◆ **PASSAGE FOR REVIEW**:
=== Section Start ===

Occupants of military vehicles targeted by explosive devices often suffer from traumatic brain injury (TBI) and are typically transported by the aeromedical evacuation (AE) system to a military medical center within a few days. This study tested the hypothesis that exposure of rats to AE-relevant hypobaria worsens cerebral axonal injury and neurologic impairment caused by underbody blasts.
Anesthetized adult male rats were secured within cylinders attached to a metal plate, simulating the hull of an armored vehicle. An explosive located under the plate was detonated, resulting in a peak vertical acceleration force on the plate and occupant rats of 100G. Rats remained under normobaria or were exposed to hypobaria equal to 8,000 feet in an altitude chamber for 6 hours, starting at 6 hours to 6 days after blast. At 7 days, rats were tested for vestibulomotor function using the balance beam walking task and euthanized by perfusion. The brains were then analyzed for axonal fiber injury.
The number of internal capsule silver-stained axonal fibers was greater in animals exposed to 100G blast than in shams. Animals exposed to hypobaria starting at 6 hours to 6 days after blast exhibited more silver-stained fibers than those not exposed to hypobaria. Rats exposed to 100% oxygen (O2) during hypobaria at 24 hours postblast displayed greater silver staining and more balance beam foot-faults, in comparison with rats exposed to hypobaria under 21% O2.
Exposure of rats to blast-induced acceleration of 100G increases cerebral axonal injury, which is significantly exacerbated by exposure to hypobaria as early as 6 hours and as late as 6 days postblast. Rats exposed to underbody blasts and then to hypobaria under 100% O2 exhibit increased axonal damage and impaired motor function compared to those subjected to blast and hypobaria under 21% O2. These findings raise concern about the effects of AE-related hypobaria on TBI victims, the timing of AE after TBI, and whether these effects can be mitigated by supplemental oxygen.

=== Section End ===

◆ **TRY IT**:
Update everything from "Anesthetized adult male" down to "axonal fiber injury." in the rat blast study, changing "plate" to "platform". The lines that come next have nothing to do with the rat blast study.

◆ **GIVEN DATA**:
=== Section Start ===

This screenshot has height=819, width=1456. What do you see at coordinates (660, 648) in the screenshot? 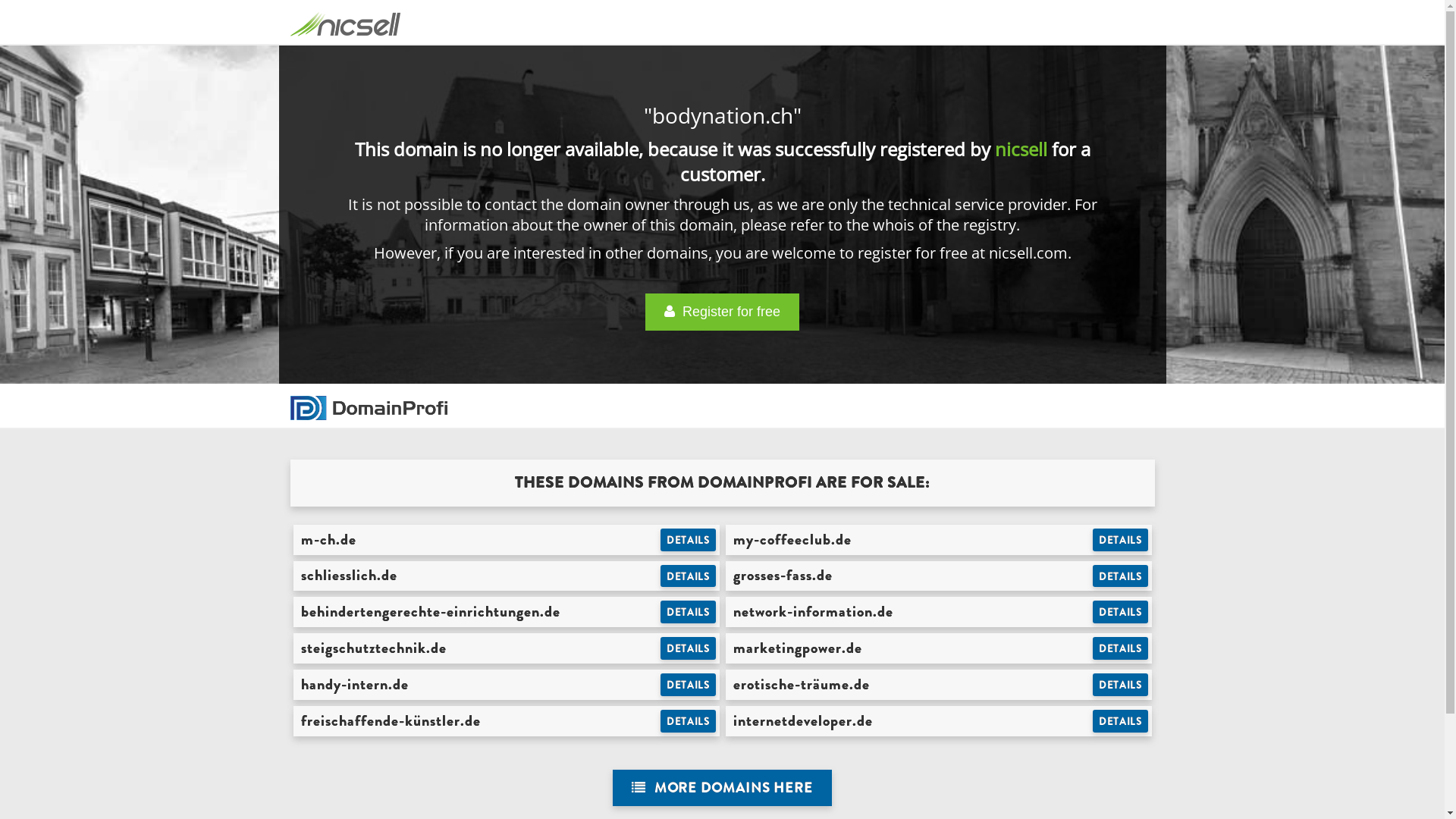
I see `'DETAILS'` at bounding box center [660, 648].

=== Section End ===

◆ **TASK RESULT**:
Anesthetized adult male rats were secured within cylinders attached to a metal platform, simulating the hull of an armored vehicle. An explosive located under the platform was detonated, resulting in a peak vertical acceleration force on the platform and occupant rats of 100G. Rats remained under normobaria or were exposed to hypobaria equal to 8,000 feet in an altitude chamber for 6 hours, starting at 6 hours to 6 days after blast. At 7 days, rats were tested for vestibulomotor function using the balance beam walking task and euthanized by perfusion. The brains were then analyzed for axonal fiber injury.